Jefferson Airplane is regarded as the most successful San Francisco band of the late '60s, despite countless personnel and even name changes. The group was formed in August 1965 by guitarist Marty Balin, when he teamed up with guitarists Paul Kantner and Jorma Kaukonen, vocalist Signe Anderson, drummer Alexander 'Skip' Spence and bassist Jack Casady. Kantner was already a familiar face on the local Folk circuit as was Balin, formerly of the Town Criers and co-owner of the Matrix club. The band soon became highly popular locally, playing gigs and benefits organized by promoter Bill Graham. Eventually they became regulars at the Fillmore Auditorium and the Carousel Ballroom, both a short distance from their communal home in the Haight Ashbury district. With the San Francisco music scene in full blossom, record companies engaged in a bidding war for local talent, and Jefferson Airplane became one of the first to sign a major record contract with RCA for an unheard of sum of $25,000. As the year ended, the band, a mere four months old, began work on its first album.

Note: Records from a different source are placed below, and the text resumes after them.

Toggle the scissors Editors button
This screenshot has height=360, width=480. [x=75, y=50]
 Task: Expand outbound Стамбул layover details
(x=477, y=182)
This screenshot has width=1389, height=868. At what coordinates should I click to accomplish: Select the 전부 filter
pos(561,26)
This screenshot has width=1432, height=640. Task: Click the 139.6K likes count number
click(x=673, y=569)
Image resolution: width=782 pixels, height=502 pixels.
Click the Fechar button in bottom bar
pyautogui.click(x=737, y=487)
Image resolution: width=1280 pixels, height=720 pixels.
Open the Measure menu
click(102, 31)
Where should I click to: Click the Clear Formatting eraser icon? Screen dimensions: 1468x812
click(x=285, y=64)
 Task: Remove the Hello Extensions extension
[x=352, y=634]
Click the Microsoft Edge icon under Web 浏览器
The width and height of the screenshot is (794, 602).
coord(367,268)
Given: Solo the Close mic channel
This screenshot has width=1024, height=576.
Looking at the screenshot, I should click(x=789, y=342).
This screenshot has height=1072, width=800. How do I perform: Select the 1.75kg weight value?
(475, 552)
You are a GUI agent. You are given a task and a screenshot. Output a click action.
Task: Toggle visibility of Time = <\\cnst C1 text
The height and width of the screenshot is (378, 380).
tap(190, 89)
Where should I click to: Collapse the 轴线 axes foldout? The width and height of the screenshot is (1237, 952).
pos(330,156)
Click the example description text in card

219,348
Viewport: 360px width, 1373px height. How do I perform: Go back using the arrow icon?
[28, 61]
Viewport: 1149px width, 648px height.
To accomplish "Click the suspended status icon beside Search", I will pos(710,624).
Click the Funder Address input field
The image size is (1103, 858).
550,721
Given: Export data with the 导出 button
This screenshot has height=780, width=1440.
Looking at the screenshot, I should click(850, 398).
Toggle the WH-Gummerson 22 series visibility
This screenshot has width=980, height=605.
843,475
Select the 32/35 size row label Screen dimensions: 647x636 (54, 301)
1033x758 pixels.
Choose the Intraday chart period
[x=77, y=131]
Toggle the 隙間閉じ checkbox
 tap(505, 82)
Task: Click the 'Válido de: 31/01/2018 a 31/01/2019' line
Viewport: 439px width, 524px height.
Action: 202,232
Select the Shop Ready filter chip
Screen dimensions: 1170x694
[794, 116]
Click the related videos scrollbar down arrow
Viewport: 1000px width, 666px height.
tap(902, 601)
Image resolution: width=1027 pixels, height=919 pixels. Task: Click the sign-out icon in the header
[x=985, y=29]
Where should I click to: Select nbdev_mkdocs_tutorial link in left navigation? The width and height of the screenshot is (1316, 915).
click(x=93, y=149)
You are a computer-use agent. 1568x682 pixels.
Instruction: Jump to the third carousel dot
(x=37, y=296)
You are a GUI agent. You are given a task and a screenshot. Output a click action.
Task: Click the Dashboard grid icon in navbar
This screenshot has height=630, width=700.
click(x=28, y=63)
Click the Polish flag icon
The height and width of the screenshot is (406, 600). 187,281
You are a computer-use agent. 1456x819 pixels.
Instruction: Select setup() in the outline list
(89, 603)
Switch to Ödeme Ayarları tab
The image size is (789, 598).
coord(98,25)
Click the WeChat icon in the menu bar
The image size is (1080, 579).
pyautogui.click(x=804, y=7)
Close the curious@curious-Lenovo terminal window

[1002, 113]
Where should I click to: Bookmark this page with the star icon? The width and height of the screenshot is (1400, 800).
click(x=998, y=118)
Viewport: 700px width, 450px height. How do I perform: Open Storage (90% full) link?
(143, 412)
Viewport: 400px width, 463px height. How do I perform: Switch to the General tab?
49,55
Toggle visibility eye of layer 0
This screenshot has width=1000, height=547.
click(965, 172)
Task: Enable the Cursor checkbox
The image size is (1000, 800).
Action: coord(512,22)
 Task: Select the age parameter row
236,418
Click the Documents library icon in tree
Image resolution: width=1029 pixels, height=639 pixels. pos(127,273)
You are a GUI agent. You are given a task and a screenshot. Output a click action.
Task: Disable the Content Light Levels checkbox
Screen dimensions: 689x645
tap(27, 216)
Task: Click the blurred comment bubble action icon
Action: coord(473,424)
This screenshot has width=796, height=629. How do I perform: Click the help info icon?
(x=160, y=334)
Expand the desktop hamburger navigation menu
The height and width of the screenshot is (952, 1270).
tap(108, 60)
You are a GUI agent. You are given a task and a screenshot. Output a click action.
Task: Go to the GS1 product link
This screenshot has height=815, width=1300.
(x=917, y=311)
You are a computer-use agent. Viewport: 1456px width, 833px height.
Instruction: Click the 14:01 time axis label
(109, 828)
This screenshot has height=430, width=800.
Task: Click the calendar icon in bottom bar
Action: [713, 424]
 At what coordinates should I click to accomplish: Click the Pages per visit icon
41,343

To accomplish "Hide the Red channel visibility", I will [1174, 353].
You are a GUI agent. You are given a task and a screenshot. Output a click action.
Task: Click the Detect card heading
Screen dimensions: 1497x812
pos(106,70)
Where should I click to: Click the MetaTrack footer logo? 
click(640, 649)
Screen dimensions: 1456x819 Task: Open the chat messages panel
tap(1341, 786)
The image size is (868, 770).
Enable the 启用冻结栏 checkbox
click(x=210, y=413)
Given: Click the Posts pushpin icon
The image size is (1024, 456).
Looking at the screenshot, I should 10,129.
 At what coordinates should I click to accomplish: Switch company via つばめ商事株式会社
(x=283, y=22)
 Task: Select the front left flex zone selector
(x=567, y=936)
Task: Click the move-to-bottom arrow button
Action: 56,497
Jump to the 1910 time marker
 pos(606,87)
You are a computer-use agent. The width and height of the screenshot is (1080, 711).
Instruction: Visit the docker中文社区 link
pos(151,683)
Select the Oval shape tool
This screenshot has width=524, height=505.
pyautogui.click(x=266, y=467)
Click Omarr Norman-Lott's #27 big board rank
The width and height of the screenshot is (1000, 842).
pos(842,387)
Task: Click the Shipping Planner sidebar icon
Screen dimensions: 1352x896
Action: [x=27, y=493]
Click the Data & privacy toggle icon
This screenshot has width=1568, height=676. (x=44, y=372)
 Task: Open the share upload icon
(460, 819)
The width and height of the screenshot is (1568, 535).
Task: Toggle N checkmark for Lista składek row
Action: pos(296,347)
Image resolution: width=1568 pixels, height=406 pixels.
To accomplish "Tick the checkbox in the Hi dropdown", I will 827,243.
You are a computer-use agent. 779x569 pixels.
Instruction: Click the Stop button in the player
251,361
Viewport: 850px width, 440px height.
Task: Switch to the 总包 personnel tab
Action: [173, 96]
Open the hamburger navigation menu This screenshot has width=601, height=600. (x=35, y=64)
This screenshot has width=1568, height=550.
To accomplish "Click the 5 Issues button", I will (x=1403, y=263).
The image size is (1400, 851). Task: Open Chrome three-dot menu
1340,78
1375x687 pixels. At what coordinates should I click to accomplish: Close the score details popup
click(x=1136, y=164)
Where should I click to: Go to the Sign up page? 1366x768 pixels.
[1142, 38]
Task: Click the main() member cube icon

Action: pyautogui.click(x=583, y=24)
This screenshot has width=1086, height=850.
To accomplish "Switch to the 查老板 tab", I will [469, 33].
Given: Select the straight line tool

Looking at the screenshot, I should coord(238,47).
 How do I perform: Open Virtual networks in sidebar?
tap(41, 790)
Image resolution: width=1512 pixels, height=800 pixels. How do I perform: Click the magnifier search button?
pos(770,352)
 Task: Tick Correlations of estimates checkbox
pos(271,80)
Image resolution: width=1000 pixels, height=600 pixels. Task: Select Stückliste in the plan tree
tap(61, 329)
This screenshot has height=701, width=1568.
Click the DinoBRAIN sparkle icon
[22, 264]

Shortly after the release of their moderately successful debut LP, "Jefferson Airplane Takes Off", (#128 on the Billboard Hot 200) Skip Spence was fired for missing too many rehearsals and replaced by Spencer Dryden. Signe Anderson became pregnant and also departed. She was replaced in October 1966 by Grace Slick. (real name: Grace Barnett Wing) Slick was already well known with her former band, The Great Society, and brought two of their songs, "White Rabbit" and "Somebody To Love" to the Airplane. Both titles were on their second influential collection, "Surrealistic Pillow", and both became U.S. Top 10 hits. They have now achieved classic status as definitive songs from that era.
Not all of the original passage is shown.